Louis is our third child and was born an apparently healthy and happy baby. This was a great relief as we had been told at a 37 week scan that he appeared to have extra fluid on his brain so we were expecting him to have difficulties. In the first few months we began to realise that he was not progressing in the same way as his older siblings. During this time we had several scans and were told he had suffered a stroke during the later stages in the womb.

My memories of his first two years are of constant scans, physiotherapy, speech therapy and portage.He had low tone and was fairly wobbly. He reached all his milestones late and didn’t walk until he was over 2. We were told that the stroke would effect his physical development but had no answers as to why or how much. During this time Louis was a happy and confident little boy and loved by everyone who met him. We had concerns over his communication and by about 18 months were concerned that he was deaf. The portage worker and physiotherapist who saw him every week felt the same. The audiologists fobbed us off with a simple test after test. He seemed to respond to the sound of the spoon against the mug! Yes, hearing tests of 6 years ago! We were told third children with developmental problems wouldn’t speak yet.

We knew they were wrong but we desperately wanted them to be right. Louis would be looking for me, crawling from one room to the next and never responded when I called him. He seemed desperate to communicate and really alert to us but not to the sounds around him.
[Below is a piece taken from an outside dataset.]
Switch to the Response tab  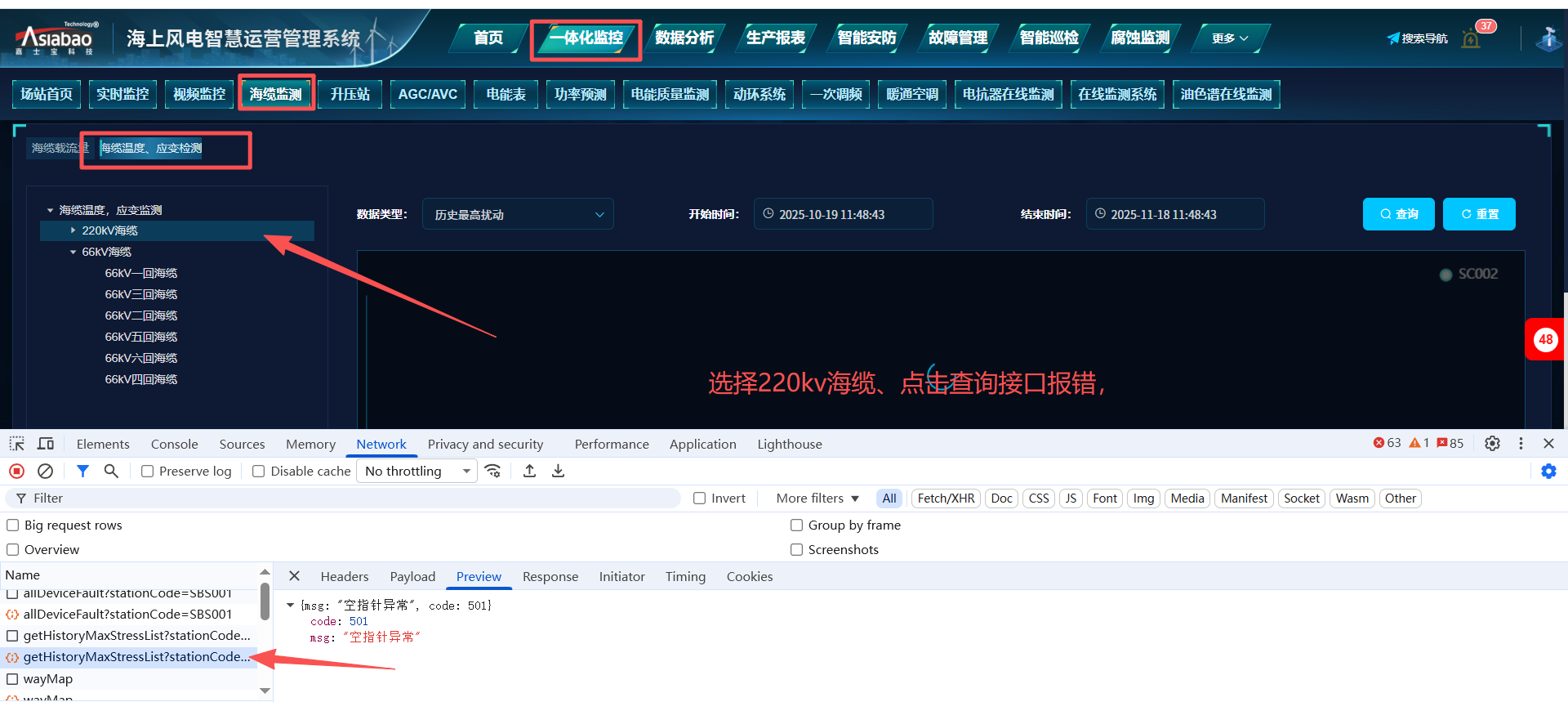point(550,577)
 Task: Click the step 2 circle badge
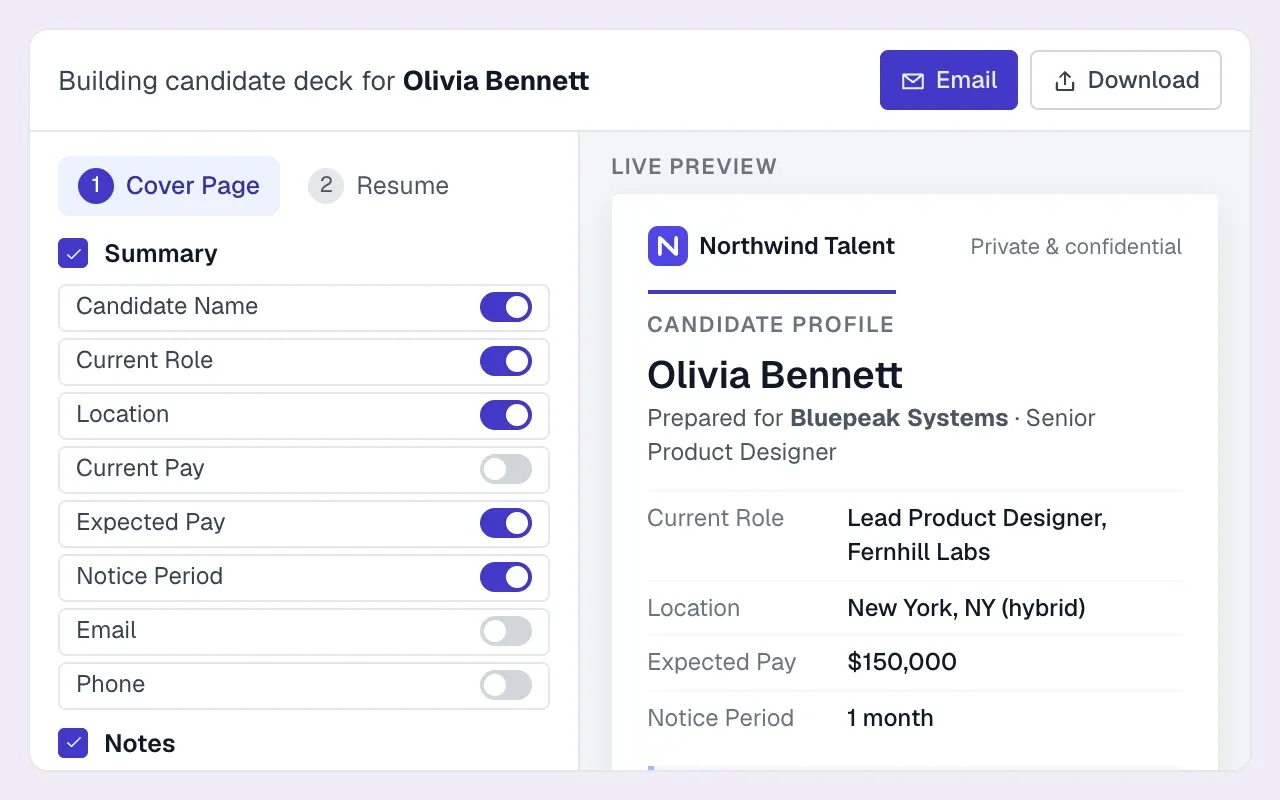326,186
More tests, more arguments and finally he was anaesthetised and they thought he was deaf. They couldn’t be sure because only half the test was working. That was the final straw. We went to the Portland Hospital and within a few minutes they had confirmed that he was profoundly deaf. He was over 2 and the consultant suggested he may be suitable for an implant and referred us to Great Ormond Street.

We were actually more relieved than upset when the diagnosis finally came. The consultant had confirmed what we had suspected for a long time, it explained why Louis’ speech was delayed and we had finally found someone who listened to our concerns.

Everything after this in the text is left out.